I spent probably 6 hours researching at ABraThatFits.  They've got a beginner's guide which includes determining size, determining shape, shopping tips, and trouble shooting fit.  It's amazing stuff, and well worth perusing, especially given how much time most women spend wearing bras.

Truthfully, I don't expect anyone to wear a bra.  If you're happy hanging loose, more power to you.  If you like sports bras, shelf bras, or soft bras, wear them in joy and peace.  If you want to wear a bra, though, I want you to wear one that fits right, feels good, and makes you feel lovely.

The whole of my story is that I spent 90 minutes trying on every brand of bra in my local Target.  I gave myself numerous pep talks.  I may have cried a little.

That's 60 minutes worth of bras.  I refused to hang up one bra properly, because it was on a hanger with the wrong label, and I almost cut off circulation when I put it on.

In the end, though, I found a single bra that fit.  It is nice.  It is comfortable.  It is actually a plunge push-up, because apparently no normal bras fit my particular boob shape.  It is only available in lacy and leopard print, so I bought both.  In honor of a successful day, here's a selfie with Z.  Hooray for boobies!  (What am I doing with my arm?  Too weird.)

Tuesday, May 3, 2016



In my home, there are two girls.

I have a daughter.
She is four years old.
She is interested in anatomy and astronomy.
She has a picture book filled with fantastic painted planets and poetry about each one.
She loves YouTube videos in which cartoon characters explain how the body works in simple language.
She draws hundreds of pictures of planets and people.  Bodies and stars.
She signs her name to each one in big wobbly letters.
When she grows up, she thinks she might want to be a nurse or an artist.
She knows how to pump herself on the swings,
How to ride a bicycle without training wheels,
And how to mix the batter if we have waffles for breakfast.

I have a foster daughter.
She is four years old.
She is interested in Frozen, the Disney movie musical.
She has a lot of little Anna and Elsa dolls.
She loves to hear Let It Go and Do You Wanna Build a Snowman?
She imagines power and magic and a real sister who lives at Mommy's house forever.
She picks out the letters of her name from street signs and the covers of books.
When she grows up, she thinks she might want to be not so afraid all the time.
She knows how to pump herself on the swings,
How to ride a bicycle without training wheels,
And how to microwave her own popcorn if nobody comes home.
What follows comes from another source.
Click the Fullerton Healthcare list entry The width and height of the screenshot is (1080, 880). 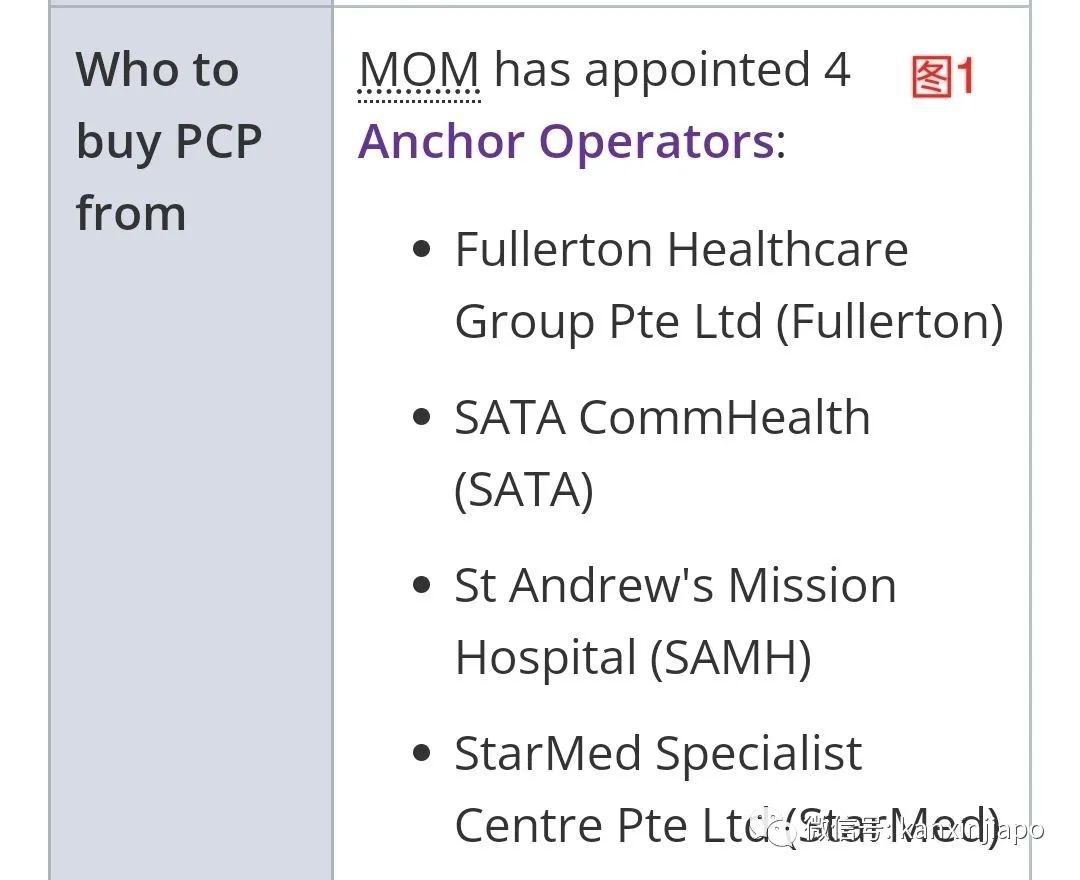click(681, 249)
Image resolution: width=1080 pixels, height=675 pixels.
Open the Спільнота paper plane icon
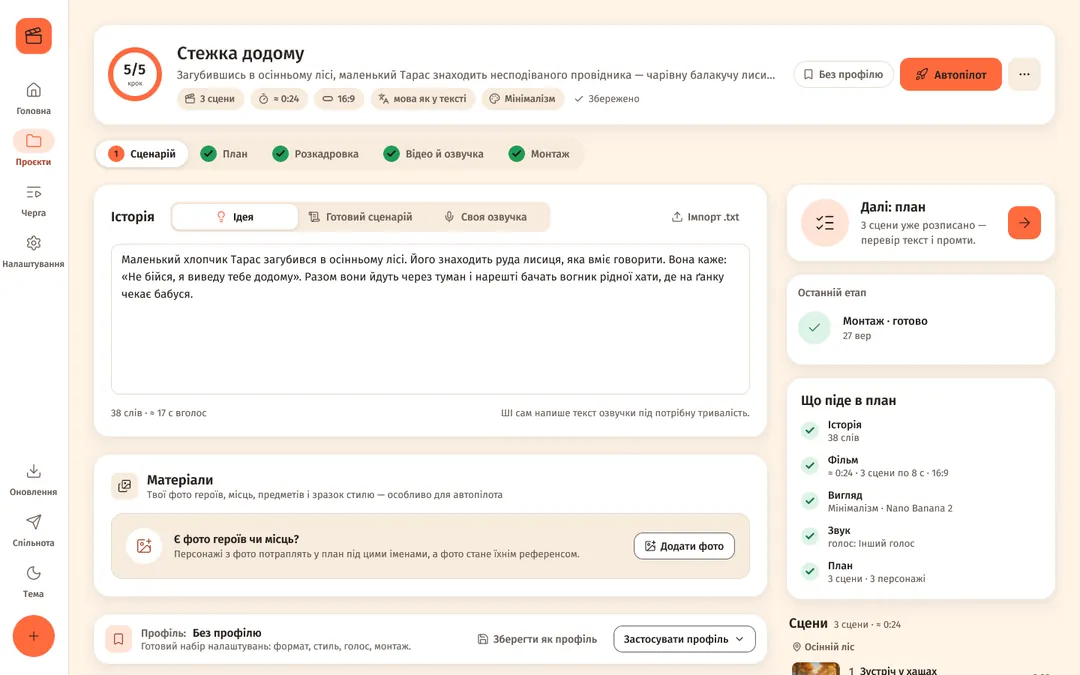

In my home, there are two girls.
They are both four years old.

Monday, April 25, 2016

You can make your own (bad) decision

An open letter to my precious child:

I love you, and I want to keep you safe.  I know, though, that I can't protect you from every bad thing in the world for your entire life.  Some day you're going to fall down and get bruised.  You're going to have your heart broken, if only a little bit.  You're going to fail, get hurt, and struggle.  Everyone does.

Even if I could protect you from every hurt and pain right at this moment, I don't think it would be a loving thing to do.   There are lot of lessons in life you just have to learn the hard way.  You can't learn resilience without failure.  You can't learn to apologize without being wrong.  You can't learn to keep on keeping on to do hard things if you've always had every obstacle removed from your path.  You'll need those skills for the road ahead.

Because of this, my little one, I've decided that you can make your own bad decisions.

I try to be wise as I let you choose.  While I know getting hurt is inevitable, I don't want your body or your spirit to be damaged beyond reasonable repair.  I will ask myself if you will need first aid or the emergency room, and if it's the former, I'll let you decide.

I will use my extensive life experience to help guide you and to inform you of likely consequences.  I will say things like, "If you play there, you might get hit by the swing."  And, "If you buy that, you won't have money for the other thing you want."  And, "She's not nice to you in person, I'm worried what she'll say behind your back if you hang out with her."  Then I will let you go ahead and stand there, buy that, and hang out with her.  Later when you are crying, I will hold you and help you recover.